# cutting fiber optic strands.



## secretreeve (Sep 11, 2012)

Forgive the dodgey looking paint image.

I need to use fiber optics to light some strobes, you can see how they would protrude from the model, but I'm looking for tips on cutting them down flush with the hull.

Any ideas?

They will be 4/5 0.5mm strands.


----------



## tardis1916 (Mar 24, 2004)

I usually use a pair of finger nail clippers. :thumbsup:


----------



## secretreeve (Sep 11, 2012)

do they get the optics completely flush?


----------



## SteveR (Aug 7, 2005)

You could try diagonal cutters, also called wire cutters. Those should cut flush.


----------



## steve123 (Feb 9, 2009)

Cut some and see.. I use my sprue clippers too.
I thought you were an experienced modeler..you peed all over a ready made light kit..TWICE..but you don't know how to cut FO?

Back to school...

Steve


----------



## Mr.

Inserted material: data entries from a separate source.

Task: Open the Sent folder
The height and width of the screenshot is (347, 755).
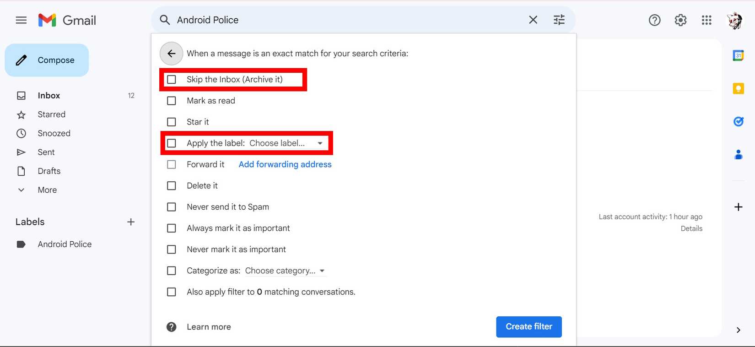Action: (46, 152)
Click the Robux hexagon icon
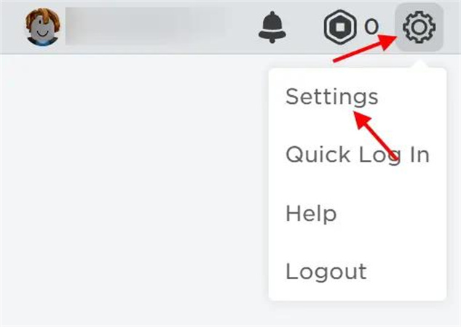 click(x=340, y=27)
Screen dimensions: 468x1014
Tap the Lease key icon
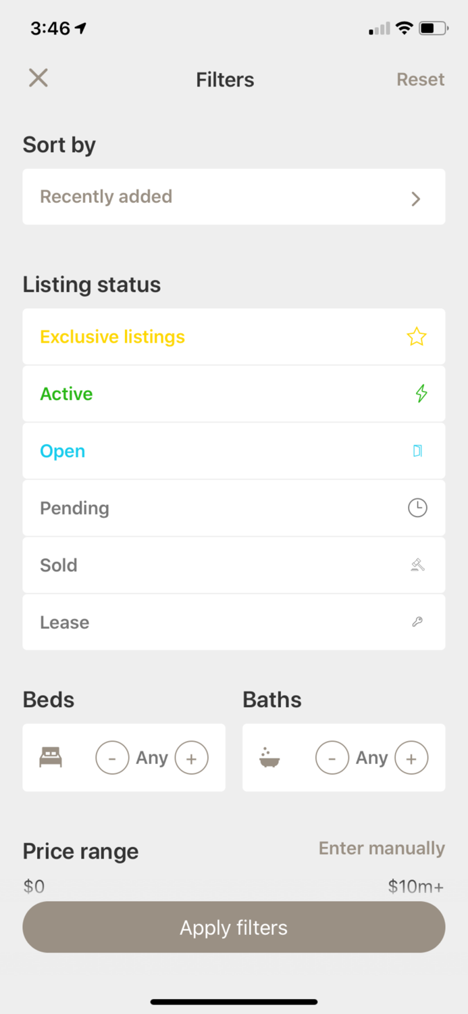pos(417,622)
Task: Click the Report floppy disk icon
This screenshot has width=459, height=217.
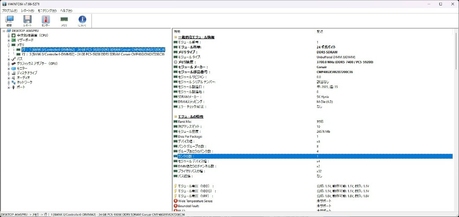Action: [27, 20]
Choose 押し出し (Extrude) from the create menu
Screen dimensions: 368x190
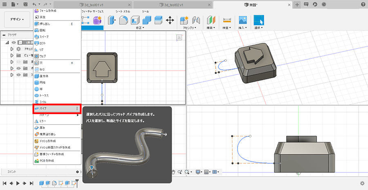pos(45,24)
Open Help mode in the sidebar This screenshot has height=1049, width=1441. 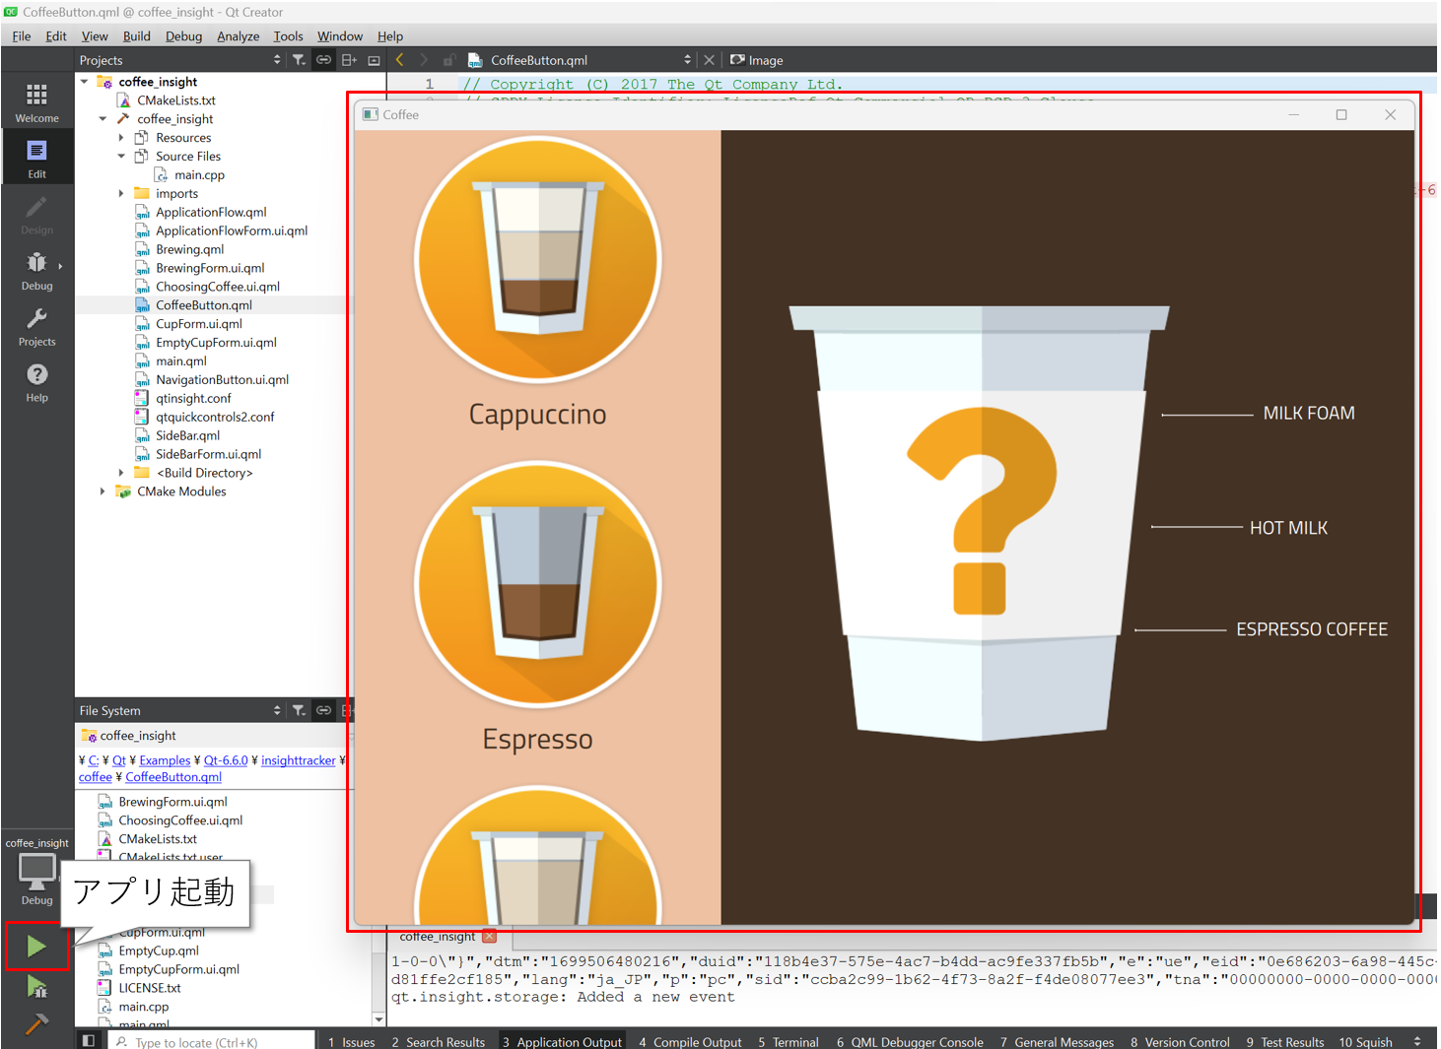coord(36,382)
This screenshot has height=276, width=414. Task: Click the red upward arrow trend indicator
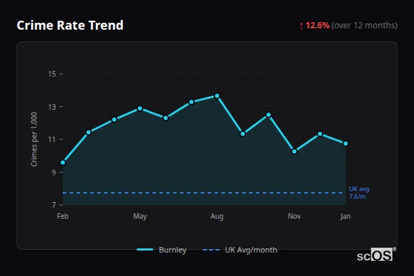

Wabac (Nov 9, 2002)

It doesn't make a huge difference what you use to cut them, whether it is nail clippers, wire cutters or something else.

What you have to do is "lens" the F.O. once it is cut.
This is done by gently heating the end of the F.O., which will also cause it to bloom outward slightly (which helps prevent it from being pulled back through the hole).

You can use a flat object to heat it, which would also make it relatively flat against the mounting surface.


----------



## secretreeve (Sep 11, 2012)

Thanks Wabac. appreciated that.

Steve, fiber optics is new to me but modelling and led work is not. That kit, i didnt pee over it, I was against its presentation and gave my oppinion based on that.

I also asked because the optics will be cut at an angle and because this is a commission piece need to make sure the optics will be fine.


----------



## Trek Ace (Jul 8, 2001)

I just use flush cutters.


----------